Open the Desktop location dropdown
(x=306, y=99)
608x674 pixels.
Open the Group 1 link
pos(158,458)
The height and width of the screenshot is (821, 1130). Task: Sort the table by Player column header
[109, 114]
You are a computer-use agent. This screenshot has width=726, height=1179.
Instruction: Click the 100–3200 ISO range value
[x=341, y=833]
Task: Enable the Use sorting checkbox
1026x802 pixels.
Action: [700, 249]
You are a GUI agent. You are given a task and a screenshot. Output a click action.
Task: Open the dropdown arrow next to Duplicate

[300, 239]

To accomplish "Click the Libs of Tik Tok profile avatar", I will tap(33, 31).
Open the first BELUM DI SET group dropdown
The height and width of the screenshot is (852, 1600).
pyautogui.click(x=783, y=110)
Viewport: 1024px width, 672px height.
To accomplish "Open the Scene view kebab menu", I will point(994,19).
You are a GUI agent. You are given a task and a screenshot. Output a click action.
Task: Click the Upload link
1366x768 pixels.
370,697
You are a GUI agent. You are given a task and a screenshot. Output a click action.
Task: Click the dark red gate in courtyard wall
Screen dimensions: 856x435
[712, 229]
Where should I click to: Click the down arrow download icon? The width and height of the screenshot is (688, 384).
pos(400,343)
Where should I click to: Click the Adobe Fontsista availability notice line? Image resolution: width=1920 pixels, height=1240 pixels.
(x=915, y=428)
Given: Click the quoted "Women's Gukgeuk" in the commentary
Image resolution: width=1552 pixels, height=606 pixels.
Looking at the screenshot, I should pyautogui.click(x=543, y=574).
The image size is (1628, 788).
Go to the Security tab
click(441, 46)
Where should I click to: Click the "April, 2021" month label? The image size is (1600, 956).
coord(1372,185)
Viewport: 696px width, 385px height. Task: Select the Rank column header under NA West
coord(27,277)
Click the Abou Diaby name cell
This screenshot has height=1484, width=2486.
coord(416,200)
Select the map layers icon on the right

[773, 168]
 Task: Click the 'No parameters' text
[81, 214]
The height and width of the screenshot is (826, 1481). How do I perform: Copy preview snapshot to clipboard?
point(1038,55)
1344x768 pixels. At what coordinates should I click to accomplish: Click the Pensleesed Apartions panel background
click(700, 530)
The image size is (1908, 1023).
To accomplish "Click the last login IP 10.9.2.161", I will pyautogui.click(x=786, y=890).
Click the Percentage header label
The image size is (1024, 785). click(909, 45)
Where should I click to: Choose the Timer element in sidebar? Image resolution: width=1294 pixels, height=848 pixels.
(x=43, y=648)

_ _ _ _ _

→ DIRECTIONS: The lines running from the start of the data through the one that contains "The image size is (1628, 788)." should be reproduced exactly, and only those.

→ EXPECTED ANSWER:
Open the Desktop location dropdown
(x=306, y=99)
608x674 pixels.
Open the Group 1 link
pos(158,458)
The height and width of the screenshot is (821, 1130). Task: Sort the table by Player column header
[109, 114]
You are a computer-use agent. This screenshot has width=726, height=1179.
Instruction: Click the 100–3200 ISO range value
[x=341, y=833]
Task: Enable the Use sorting checkbox
1026x802 pixels.
Action: [700, 249]
You are a GUI agent. You are given a task and a screenshot. Output a click action.
Task: Open the dropdown arrow next to Duplicate

[300, 239]

To accomplish "Click the Libs of Tik Tok profile avatar", I will tap(33, 31).
Open the first BELUM DI SET group dropdown
The height and width of the screenshot is (852, 1600).
pyautogui.click(x=783, y=110)
Viewport: 1024px width, 672px height.
To accomplish "Open the Scene view kebab menu", I will point(994,19).
You are a GUI agent. You are given a task and a screenshot. Output a click action.
Task: Click the Upload link
1366x768 pixels.
370,697
You are a GUI agent. You are given a task and a screenshot. Output a click action.
Task: Click the dark red gate in courtyard wall
Screen dimensions: 856x435
[712, 229]
Where should I click to: Click the down arrow download icon? The width and height of the screenshot is (688, 384).
pos(400,343)
Where should I click to: Click the Adobe Fontsista availability notice line? Image resolution: width=1920 pixels, height=1240 pixels.
(x=915, y=428)
Given: Click the quoted "Women's Gukgeuk" in the commentary
Image resolution: width=1552 pixels, height=606 pixels.
Looking at the screenshot, I should pyautogui.click(x=543, y=574).
The image size is (1628, 788).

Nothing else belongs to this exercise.